Segment Open
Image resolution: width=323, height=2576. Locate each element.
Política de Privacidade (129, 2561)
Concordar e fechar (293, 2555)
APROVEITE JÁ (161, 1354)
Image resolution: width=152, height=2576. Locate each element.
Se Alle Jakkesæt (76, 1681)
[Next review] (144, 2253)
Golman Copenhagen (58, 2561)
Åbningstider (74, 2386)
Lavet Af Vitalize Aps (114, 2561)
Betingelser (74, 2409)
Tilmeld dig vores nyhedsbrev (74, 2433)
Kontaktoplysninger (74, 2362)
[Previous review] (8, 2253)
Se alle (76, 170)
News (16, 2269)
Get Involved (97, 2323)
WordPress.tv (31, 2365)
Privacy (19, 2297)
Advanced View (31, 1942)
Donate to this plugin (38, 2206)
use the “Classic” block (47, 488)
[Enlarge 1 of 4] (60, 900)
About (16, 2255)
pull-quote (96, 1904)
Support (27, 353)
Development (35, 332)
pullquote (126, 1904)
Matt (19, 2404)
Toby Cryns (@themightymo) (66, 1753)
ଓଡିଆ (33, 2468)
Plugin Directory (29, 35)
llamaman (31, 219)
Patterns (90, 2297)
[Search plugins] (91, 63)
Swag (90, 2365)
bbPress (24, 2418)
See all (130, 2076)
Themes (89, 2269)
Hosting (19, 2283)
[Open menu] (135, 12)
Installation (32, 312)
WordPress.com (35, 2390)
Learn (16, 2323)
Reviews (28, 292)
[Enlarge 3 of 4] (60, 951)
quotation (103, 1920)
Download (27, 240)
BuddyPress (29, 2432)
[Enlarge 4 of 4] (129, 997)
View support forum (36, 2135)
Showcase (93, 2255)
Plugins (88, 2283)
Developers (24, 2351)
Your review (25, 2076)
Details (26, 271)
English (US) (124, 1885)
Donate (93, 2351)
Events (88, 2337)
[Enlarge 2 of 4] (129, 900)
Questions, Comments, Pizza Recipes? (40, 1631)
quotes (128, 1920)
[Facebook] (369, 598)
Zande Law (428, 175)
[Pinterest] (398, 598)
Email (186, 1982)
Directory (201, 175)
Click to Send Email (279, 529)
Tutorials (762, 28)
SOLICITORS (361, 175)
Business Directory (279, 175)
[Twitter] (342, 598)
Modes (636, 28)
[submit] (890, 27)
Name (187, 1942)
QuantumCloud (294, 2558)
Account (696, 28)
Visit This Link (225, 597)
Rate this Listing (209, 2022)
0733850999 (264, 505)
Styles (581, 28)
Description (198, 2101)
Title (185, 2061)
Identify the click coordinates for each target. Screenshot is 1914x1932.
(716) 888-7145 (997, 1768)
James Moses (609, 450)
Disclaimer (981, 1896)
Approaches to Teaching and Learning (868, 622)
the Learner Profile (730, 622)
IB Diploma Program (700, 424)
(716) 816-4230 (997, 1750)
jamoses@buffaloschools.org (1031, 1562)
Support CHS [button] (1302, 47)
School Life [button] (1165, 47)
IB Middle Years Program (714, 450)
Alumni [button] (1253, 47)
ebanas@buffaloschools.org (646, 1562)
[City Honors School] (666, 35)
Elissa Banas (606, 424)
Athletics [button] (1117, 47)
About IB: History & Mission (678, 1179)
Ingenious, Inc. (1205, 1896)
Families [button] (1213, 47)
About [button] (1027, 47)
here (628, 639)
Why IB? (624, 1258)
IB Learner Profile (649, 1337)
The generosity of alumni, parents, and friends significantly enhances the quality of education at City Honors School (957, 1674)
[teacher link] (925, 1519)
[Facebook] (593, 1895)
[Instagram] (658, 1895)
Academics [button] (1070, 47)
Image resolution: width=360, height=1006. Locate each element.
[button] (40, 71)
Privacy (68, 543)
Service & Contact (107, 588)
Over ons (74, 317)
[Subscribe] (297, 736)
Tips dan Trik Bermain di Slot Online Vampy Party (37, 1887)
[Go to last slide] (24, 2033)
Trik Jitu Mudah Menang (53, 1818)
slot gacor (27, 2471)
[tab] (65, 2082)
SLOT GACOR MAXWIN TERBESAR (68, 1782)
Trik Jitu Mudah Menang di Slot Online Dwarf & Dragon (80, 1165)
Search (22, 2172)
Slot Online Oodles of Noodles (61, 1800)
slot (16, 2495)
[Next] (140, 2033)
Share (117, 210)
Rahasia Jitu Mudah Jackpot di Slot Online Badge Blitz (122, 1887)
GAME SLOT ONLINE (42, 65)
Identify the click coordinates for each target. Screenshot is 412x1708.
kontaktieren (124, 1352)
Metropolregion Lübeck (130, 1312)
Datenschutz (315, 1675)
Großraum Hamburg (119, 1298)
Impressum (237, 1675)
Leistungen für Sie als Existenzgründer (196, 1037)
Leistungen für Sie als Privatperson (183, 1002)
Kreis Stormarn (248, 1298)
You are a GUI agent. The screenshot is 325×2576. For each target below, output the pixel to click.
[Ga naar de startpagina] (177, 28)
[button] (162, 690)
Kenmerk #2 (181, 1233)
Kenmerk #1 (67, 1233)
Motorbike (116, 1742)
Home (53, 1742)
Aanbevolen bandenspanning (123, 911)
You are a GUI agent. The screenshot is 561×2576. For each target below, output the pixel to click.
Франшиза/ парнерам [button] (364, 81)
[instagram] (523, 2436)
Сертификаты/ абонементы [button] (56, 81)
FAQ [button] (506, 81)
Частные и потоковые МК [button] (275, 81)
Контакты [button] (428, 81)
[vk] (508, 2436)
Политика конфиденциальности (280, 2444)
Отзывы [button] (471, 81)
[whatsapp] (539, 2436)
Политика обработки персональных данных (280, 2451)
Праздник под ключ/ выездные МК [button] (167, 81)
Segment Closed
- **TASK STATEMENT**
Precisely reproduce the lines of the entries, beginning at the first and ending at the one containing "Se Alle Jakkesæt (76, 1681)". Add nothing.

- **RESPONSE AREA**
Image resolution: width=323, height=2576. Locate each element.
Política de Privacidade (129, 2561)
Concordar e fechar (293, 2555)
APROVEITE JÁ (161, 1354)
Image resolution: width=152, height=2576. Locate each element.
Se Alle Jakkesæt (76, 1681)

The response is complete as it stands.